En plus de la vente des produits laitiers, la trésorière de la laiterie « Sahel Kossam Naye », Balguissa Dicko, alphabétise ses employées.
Malgré les multiples conséquences dues au terrorisme qui fragilisent l’économie des laiteries, les transformatrices sont résilientes. Pour la trésorière de « Sahel kossamNaye », Balguissa Dicko, son entreprise a développé une stratégie en début novembre 2021 pour retrouver sa performance d’antan. Avec l’appui de l’UNICEF, l’entreprise a reçu un contrat de 3 mois de livraison de savon dans les camps des Personnes déplacées internes (PDI).

Elle fait la promotion de l’éducation en matière d’hygiène et de santé, en langue nationale fulfuldé aux employées et aux femmes déplacées avec le soutien de « Tin Tua », une association non gouvernementale de développement. Rémunérée mensuellement à 100 000 FCFA, elle aide ces femmes à se prendre en charge et à promouvoir leur auto-développement.

Accompagner les laiteries
Outre les équipements du PAM à la laiterie « Pamiral-Omboriré », la responsable, Aminata Barro, a bénéficié de blouses de l’Association NoddeNooto (A2N) et de petit mil offert par le Conseil régional des unions du Sahel (CRUS) pour relancer ses activités. Dans sa retraite, elle compte développer des initiatives pour accompagner les orphelins des femmes déplacées.

Pour ce faire, elle lance un appel aux personnes de bonne volonté afin qu’elles volent au secours des laiteries qui souffrent. Pour permettre aux acteurs de la filière lait de promouvoir leurs produits, le responsable technique de l’Association pour la promotion de l’élevage en savane (APESS), Albert Ouoba, a expliqué que la Plateforme d’innovation lait (PIL) a été créée en 2019.

Au regard de la réduction des zones de pâturage, son association a mis à la disposition des mini-laiteries, une banque d’aliments pour bétail. Ce système consiste à soutenir les fournisseurs qui sont des éleveurs à travers des « crédits pasteurs » sur la base d’un fonds de garantie. « C’est pour permettre aux éleveurs d’avoir des prêts dans l’optique de chercher de l’aliment pour bétail en qualité et en quantité pour pouvoir stimuler la transformation du lait », a dit Albert Ouoba.

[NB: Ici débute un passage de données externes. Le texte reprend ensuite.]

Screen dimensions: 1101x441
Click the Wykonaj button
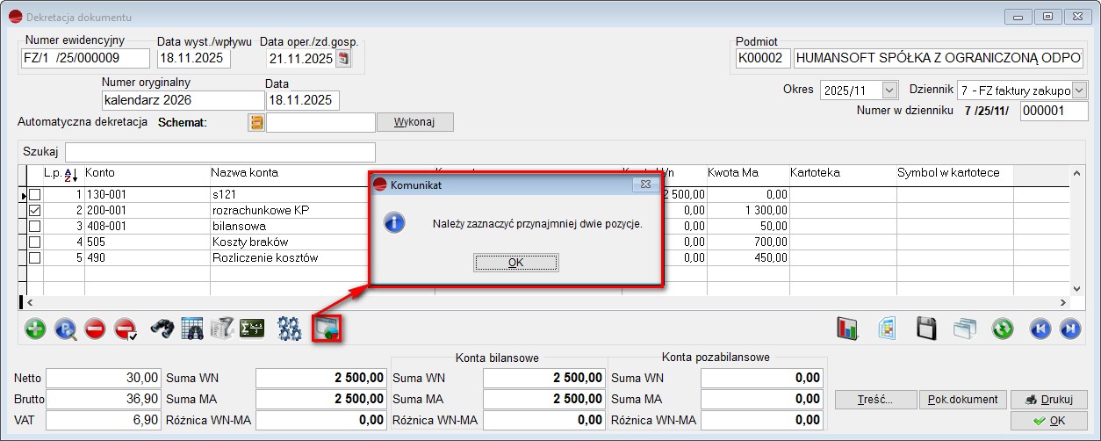tap(414, 122)
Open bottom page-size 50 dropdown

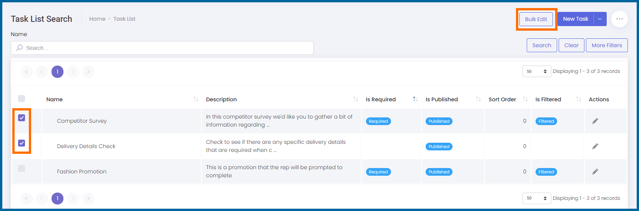[x=537, y=198]
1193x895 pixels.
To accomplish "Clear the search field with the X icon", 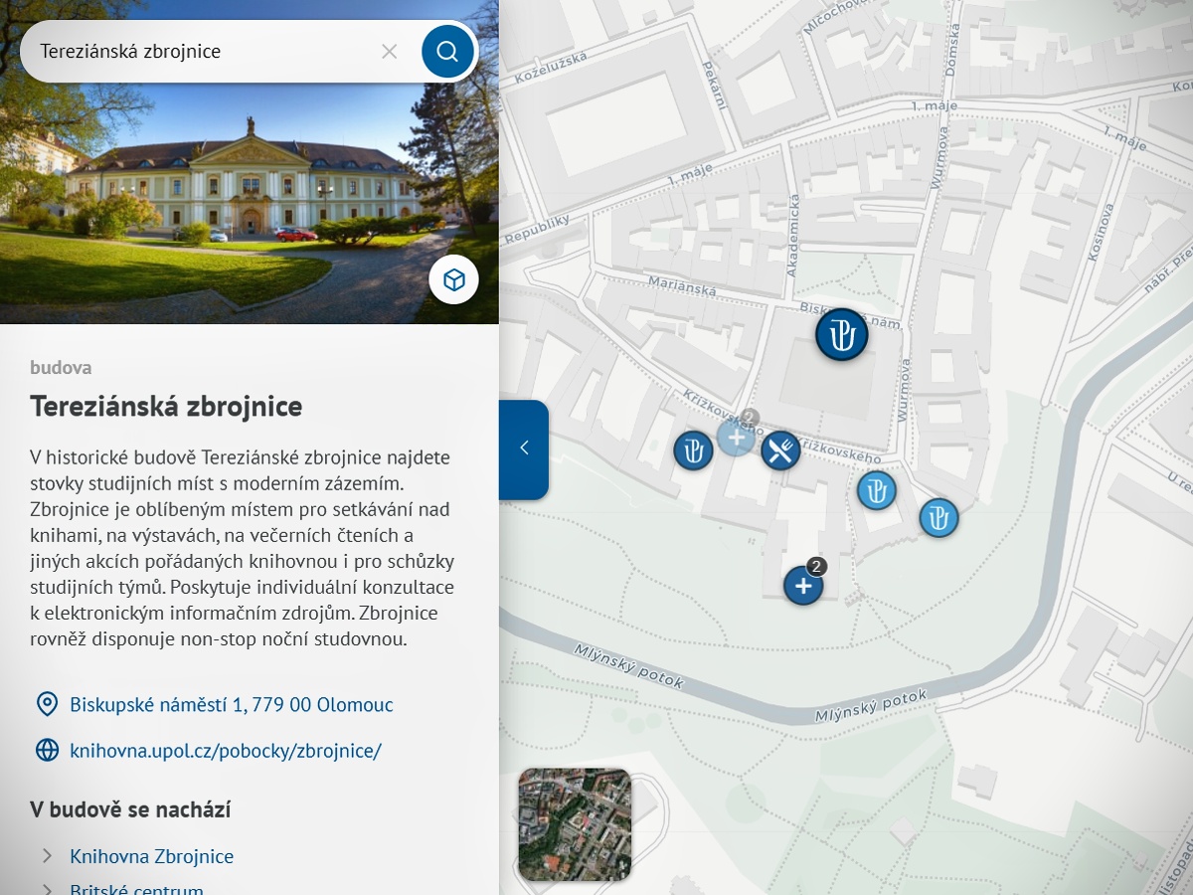I will (389, 51).
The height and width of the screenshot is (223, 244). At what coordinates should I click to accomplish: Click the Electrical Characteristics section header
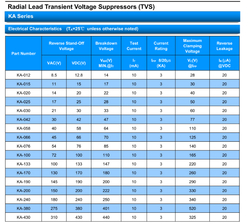point(73,29)
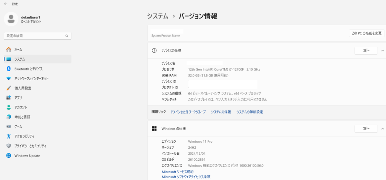Click the 個人用設定 paintbrush icon
Image resolution: width=386 pixels, height=180 pixels.
point(9,88)
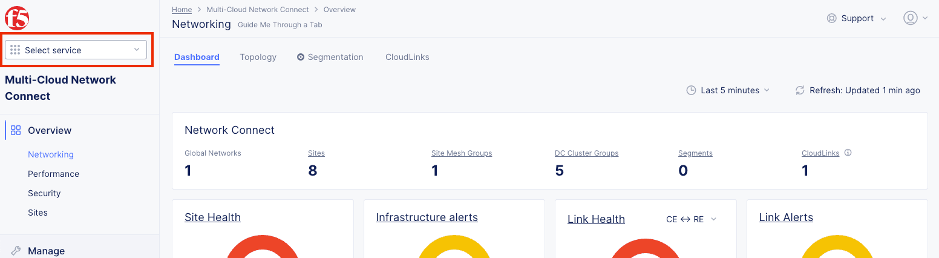Open the Select service dropdown

click(x=76, y=50)
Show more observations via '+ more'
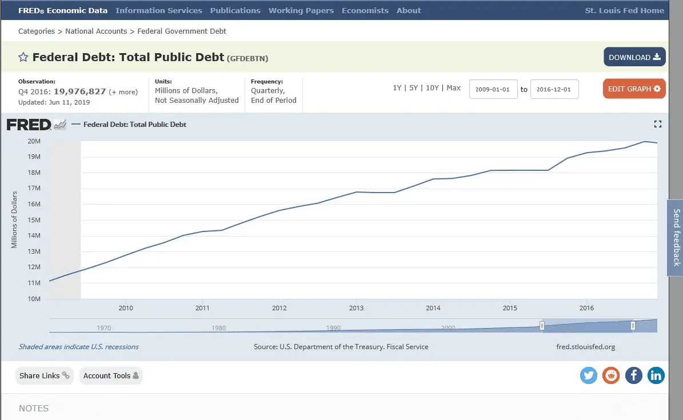Screen dimensions: 683x420 tap(123, 92)
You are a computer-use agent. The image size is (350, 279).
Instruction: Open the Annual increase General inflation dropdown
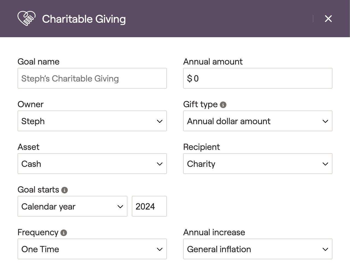pyautogui.click(x=258, y=249)
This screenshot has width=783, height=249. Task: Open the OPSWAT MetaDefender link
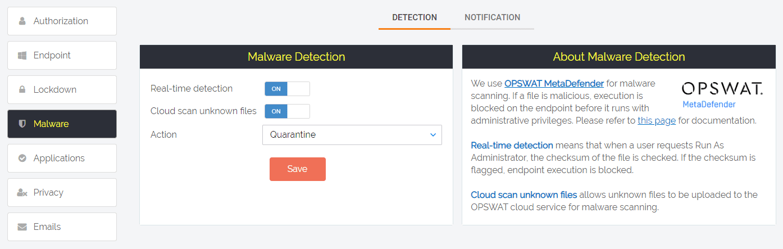554,84
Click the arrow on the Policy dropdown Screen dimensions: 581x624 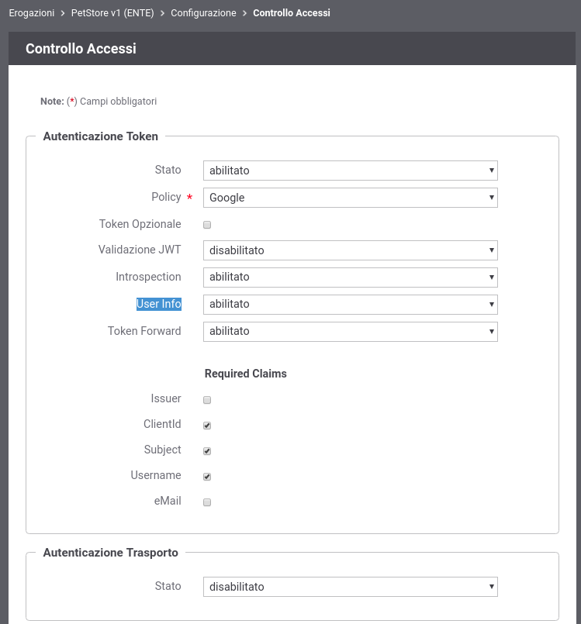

La zone de pâturage des animaux est limitée à Dori, selon le responsable technique de l’APESS, Albert Ouoba.
Le mode de production de l’élevage n’étant pas de type industriel, alors, les éleveurs doivent profiter de la générosité de la nature pour pouvoir bénéficier des avantages. Dans un rayon de 5km de la ville, difficile de se promener, explique-t-il. « Non seulement vous risquez de tomber sur des engins explosifs, ou bien vos animaux risquent d’être emportés. En plus, les femmes qui pouvaient trouver du lait dans les exploitations familiales au-delà de 15km ne peuvent plus s’y rendre parce que toutes ces familles ont été touchées par l’insécurité. Elles sont revenues en ville », déplore M. Ouoba.

Pour relever les défis, l’APESS compte stimuler la production en facilitant l’octroi de vaches laitières aux ménages. Elles peuvent, selon lui, produire 3 à 4 litres de lait par jour. Ce qui va permettre aux familles de bénéficier du minimum d’argent pour faire face à la situation difficile actuelle. L’un des messages de ces femmes battantes, c’est le retour de la quiétude pour qu’elles puissent relancer leurs activités.